Hi Rachel, it’s an honor to have you on the platform. Thanks for taking the time to share your story with us – to start maybe you can share some of your backstories with our readers?
I grew up and currently live on unceded Peoria, Anishinabewaki, Bodéwadmiakiwen (Potawatomi), and Mississauga land – also known as Southeast, MI. I have lived in Michigan my whole life, from childhood and even through college wherein 2009, as a young woman I graduated from the University of Michigan, Ann Arbor with a B.A. in Cultural Anthropology and a minor in Women’s Studies. 

After studying, I worked in the corporate sector for eight years. Navigating the ups and downs of my personal life during that time, and living near to my family. In 2015, my sister gave birth to her first daughter. Being at her side during labor and delivery began to reignite the passion I had discovered in my academic career. Observing the way our medical system treated birthing people, and learning about the policies and procedures of modern American childbirth was very illuminating. During my academic career, I had been very interested in the ways that systems of oppression intersected with our medical institutions, and witnessing birth set off a lightbulb. 

In the meantime, I was also in the midst of personal change and growth and went through an intense period of my own medical challenges. I was disturbed by the lack of solutions being offered by my doctors and the callous nature with which they treated me and discussed the most vulnerable aspects of my humanity. While recovering from these acts of medical abuse and trauma, I discovered a whole community of people who were invested in the holistic care and healing of the reproductive system, and the second light bulb went off. 

Those two experience were really the catalyst and driving force that have inspired me to shape my business around full spectrum doula work, menstrual cycle healing/holistic fertility guide, and reproductive health education that takes into account the historical and structural forces that shape our care in the modern world. 

To me, this work is as deeply spiritual and personal, as it is overtly political.

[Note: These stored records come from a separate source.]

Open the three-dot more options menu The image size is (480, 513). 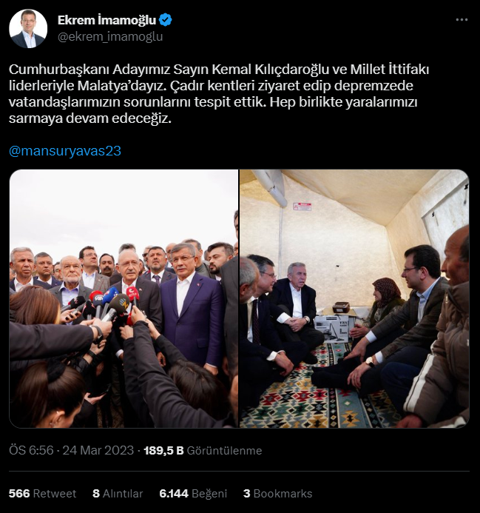tap(462, 20)
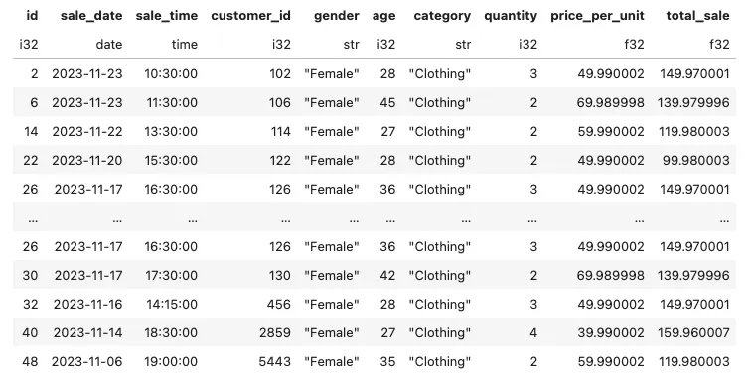Select the customer_id cell showing 456
Image resolution: width=750 pixels, height=388 pixels.
(279, 305)
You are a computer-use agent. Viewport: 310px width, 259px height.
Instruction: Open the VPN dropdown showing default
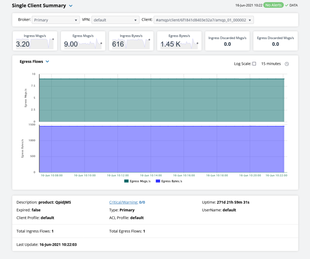[115, 20]
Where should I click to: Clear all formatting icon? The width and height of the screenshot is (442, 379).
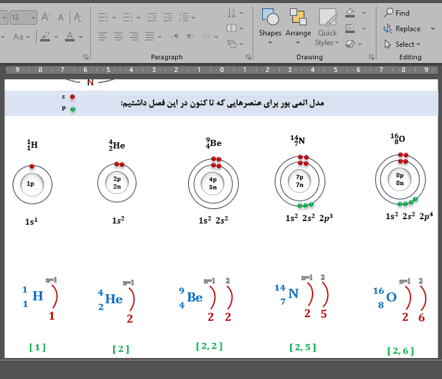(78, 17)
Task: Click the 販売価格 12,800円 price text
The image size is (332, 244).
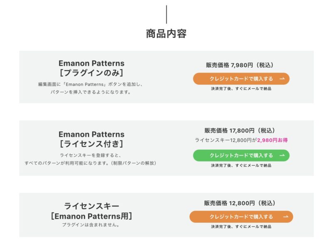Action: click(240, 202)
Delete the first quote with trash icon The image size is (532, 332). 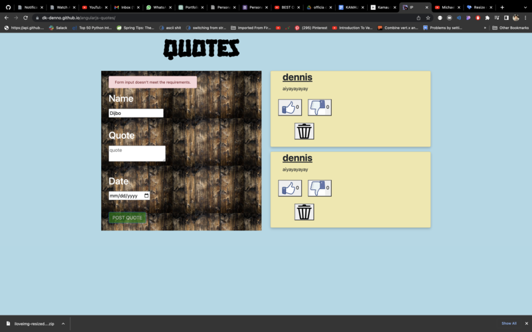click(304, 131)
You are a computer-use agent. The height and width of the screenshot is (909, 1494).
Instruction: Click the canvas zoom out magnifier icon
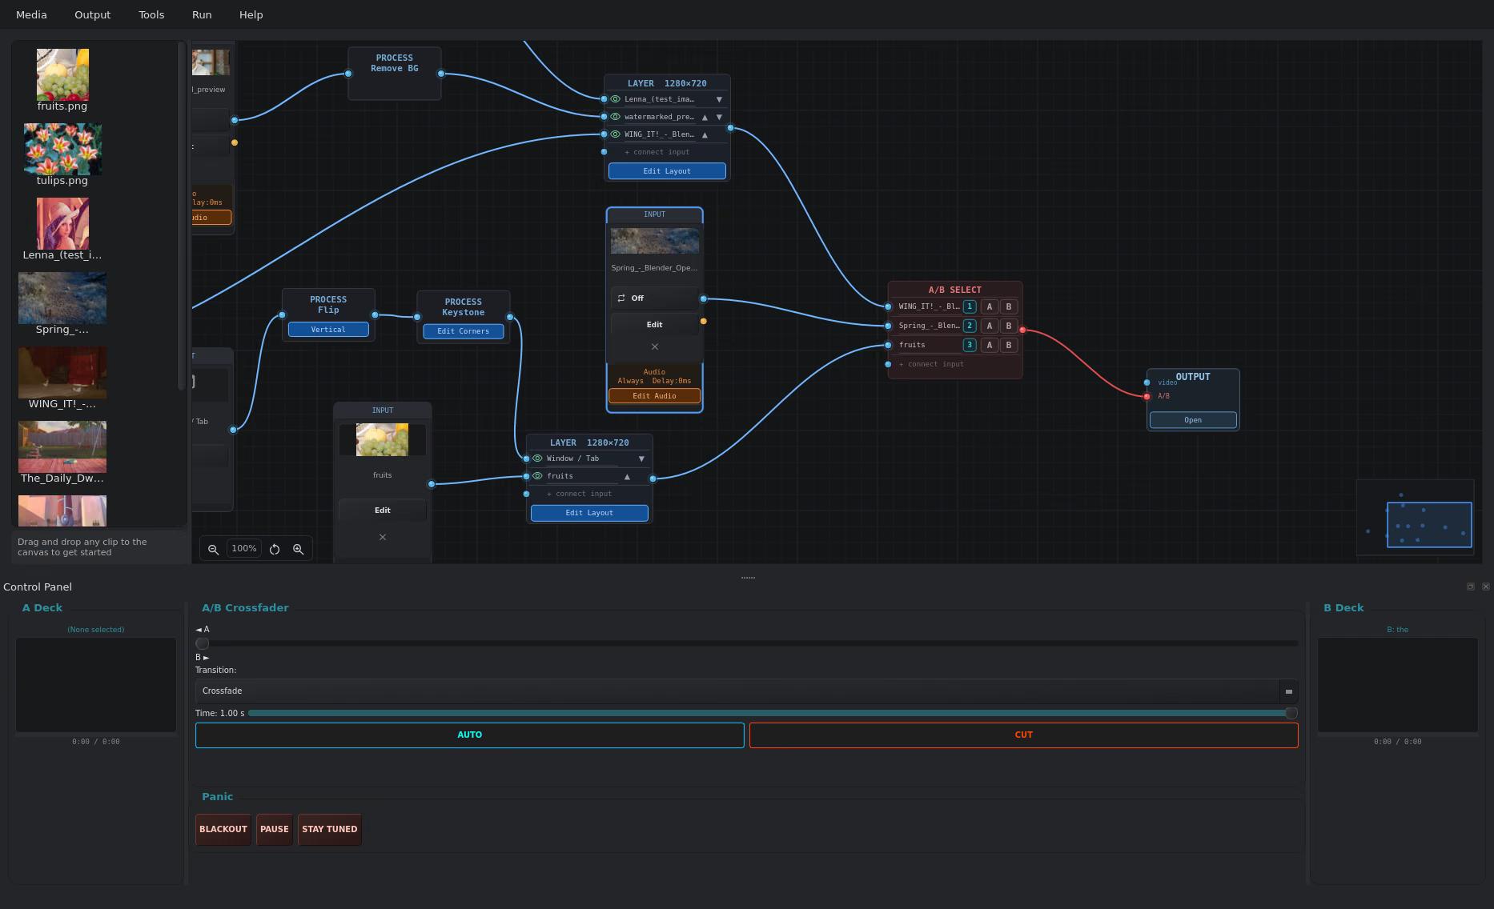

But most of all, I love being of service to my community, sharing the story of my own healing journey, and showing others that they are also capable of taking radical responsibility for their own health and vitality through true body literacy. 

I’m sure you wouldn’t say it’s been obstacle-free, but so far would you say the journey has been a fairly smooth road?
I imagine the struggles I face running a small woman-owned business in the midst of a global pandemic are very similar to others! The margins are thin for all of us and deciding which parts of my business to prioritize, to focus advertising on, has been really hit or miss and difficult to navigate. 

It is not so surprising then that the greatest results in growth have come from relationships I have with other people. I have had the distinct privilege of being a part of many communities that have shown great compassion, interest, and support in my work – most especially in the yoga world and with my fellow birth workers. Counting on them to share their experiences working with me, and to help spread the word and make personal recommendations has been so valuable. It is a lesson that I continue to arrive at – that our healing and growth must be in relationship, and can’t be done alone. 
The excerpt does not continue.